Richard Kern, shot in Paris

À l’occasion du tournage de son Shot by Kern en mars dernier, d’un passage à la Cinémathèque et d’une expo, nous avons attrapé Richard alors qu’il sortait du casting et avant qu’il n’examine ses Polaroids pour sélectionner les modèles parisiennes.

Richard Kern : On m’a dit que vous étiez un site porno intellectuel, j’ai demandé comment c’était possible, on m’a répondu que c’était la France… Mais moi je ne fais pas de porno, alors qu’est-ce qu’on va se raconter ? Bon ba je baisse mon pantalon…
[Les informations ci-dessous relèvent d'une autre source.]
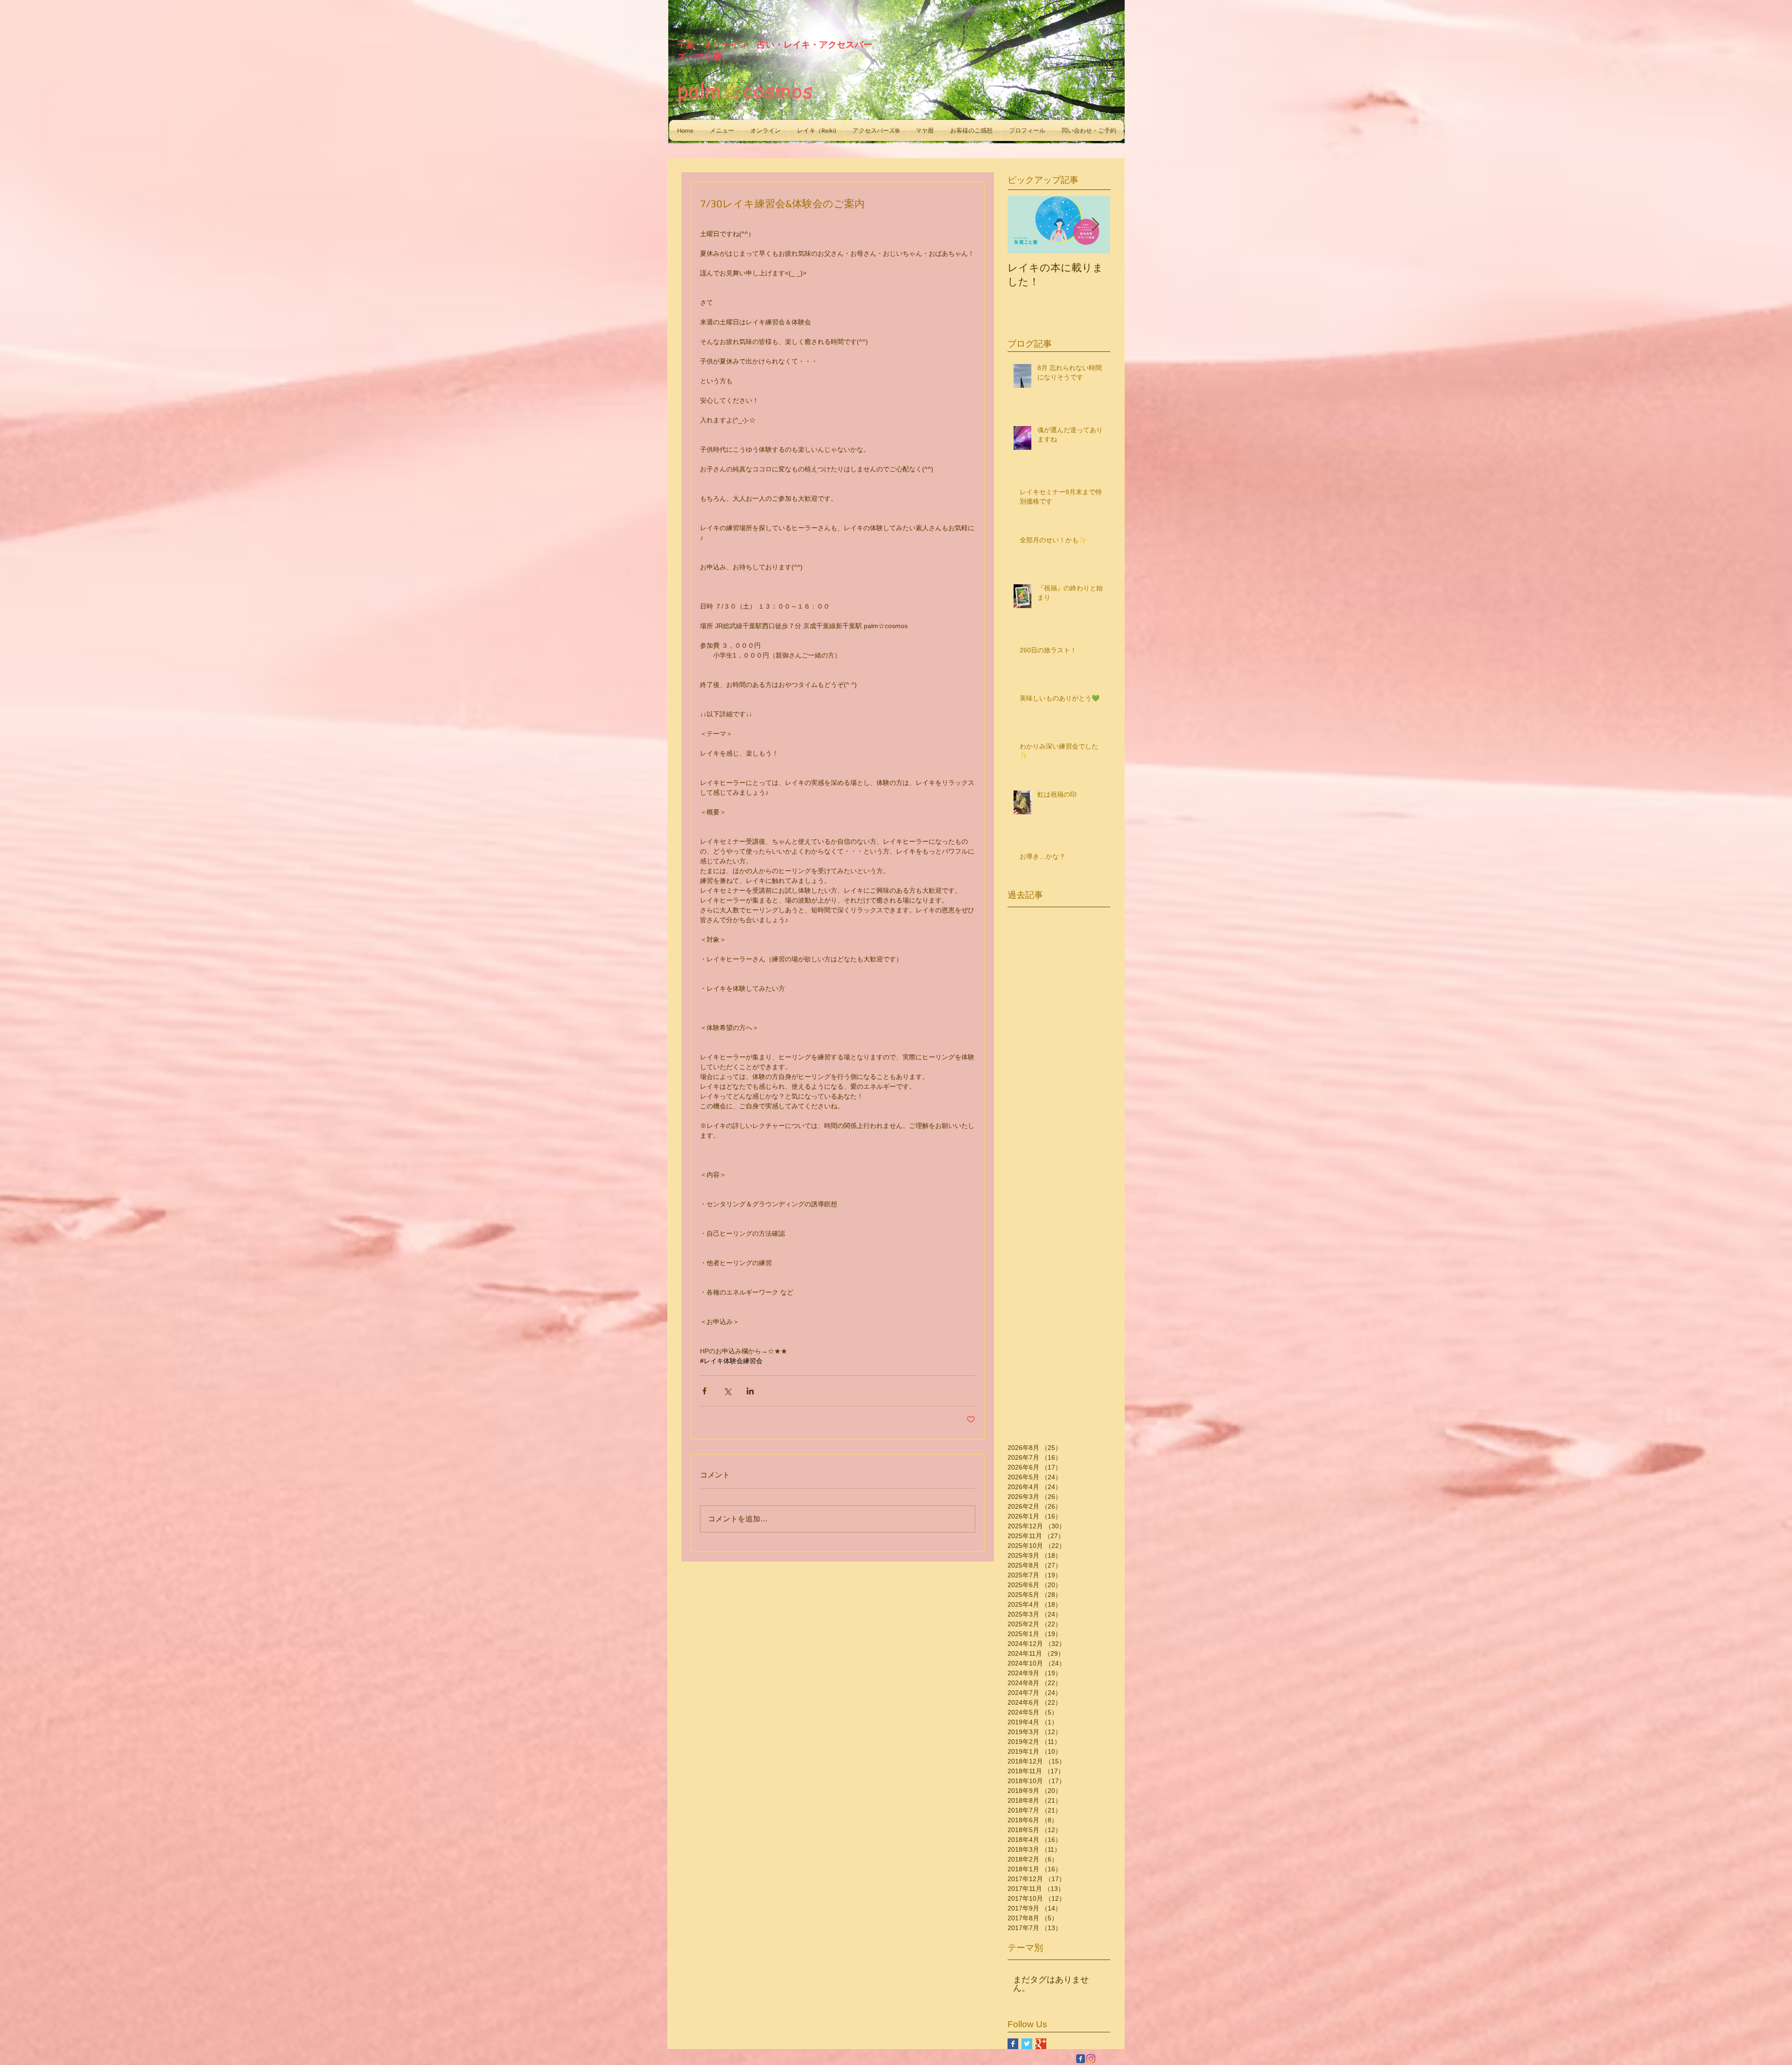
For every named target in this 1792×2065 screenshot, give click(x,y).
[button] (722, 130)
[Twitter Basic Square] (1027, 2043)
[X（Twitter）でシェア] (727, 1390)
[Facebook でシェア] (704, 1390)
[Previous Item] (1022, 224)
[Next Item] (1095, 224)
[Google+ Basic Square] (1041, 2043)
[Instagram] (1090, 2058)
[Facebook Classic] (1080, 2058)
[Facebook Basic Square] (1013, 2043)
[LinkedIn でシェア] (750, 1390)
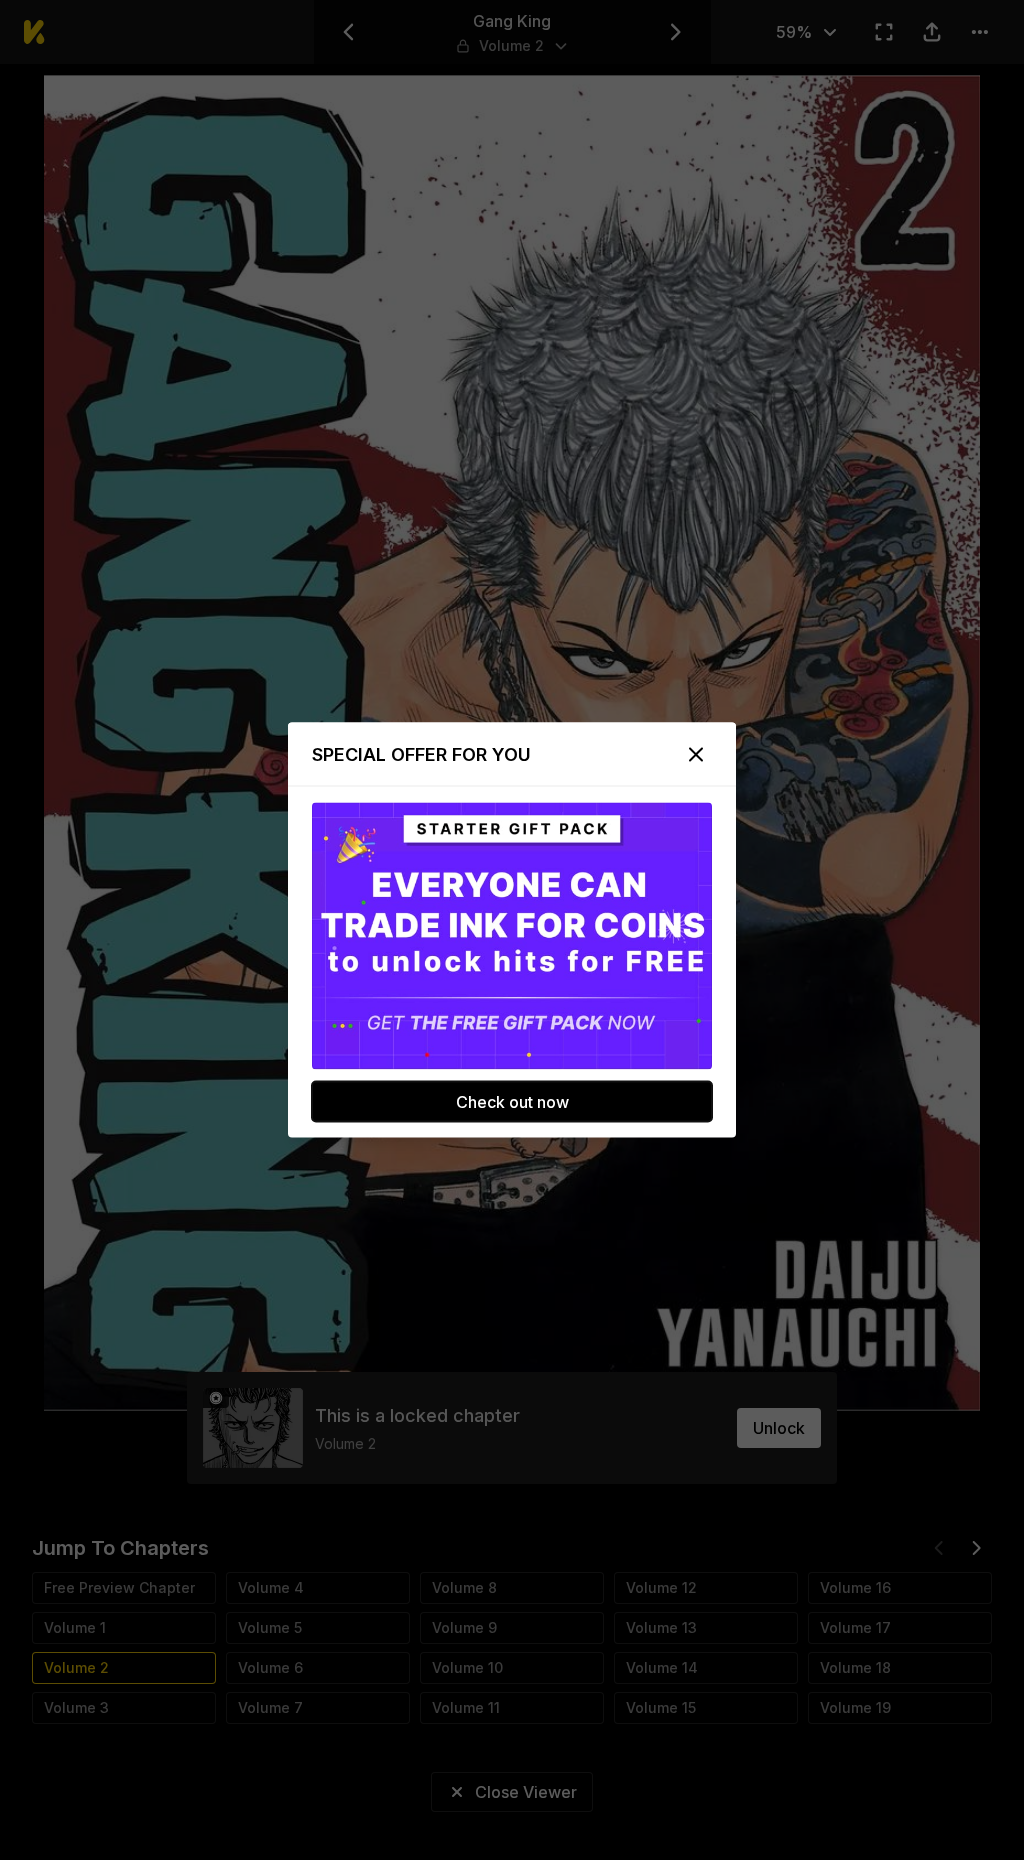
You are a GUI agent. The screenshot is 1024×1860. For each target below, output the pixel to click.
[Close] (696, 755)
LTP : Wokay… Les amateurs de ton travail récent ne connaissent peut-être pas tes films des années 80. Ils s’inscrivaient dans un mouvement appelé le cinéma de transgression. En quoi est-ce que filmer des scènes de sexe était transgressif ?
Le sexe qu’on voyait dans ces films, ce n’était pas du sexe romantique, et en ce sens c’était transgressif. Dans Fingered par exemple – dans tous mes films en fait – le sexe est violent. On parle des années 80, quand, tout ce que montrait Hollywood, c’était des scènes de sexe très romantiques, avec des bougies et tout, et je ne connaissais personne qui faisait l’amour comme ça, jamais. Dans la vraie vie, tu rentrais le soir, t’étais un peu hourdé, tu jetais quelqu’un sur le lit et tu baisais. Ou bien c’était tout simplement une bande de défoncés qui faisaient n’importe quoi.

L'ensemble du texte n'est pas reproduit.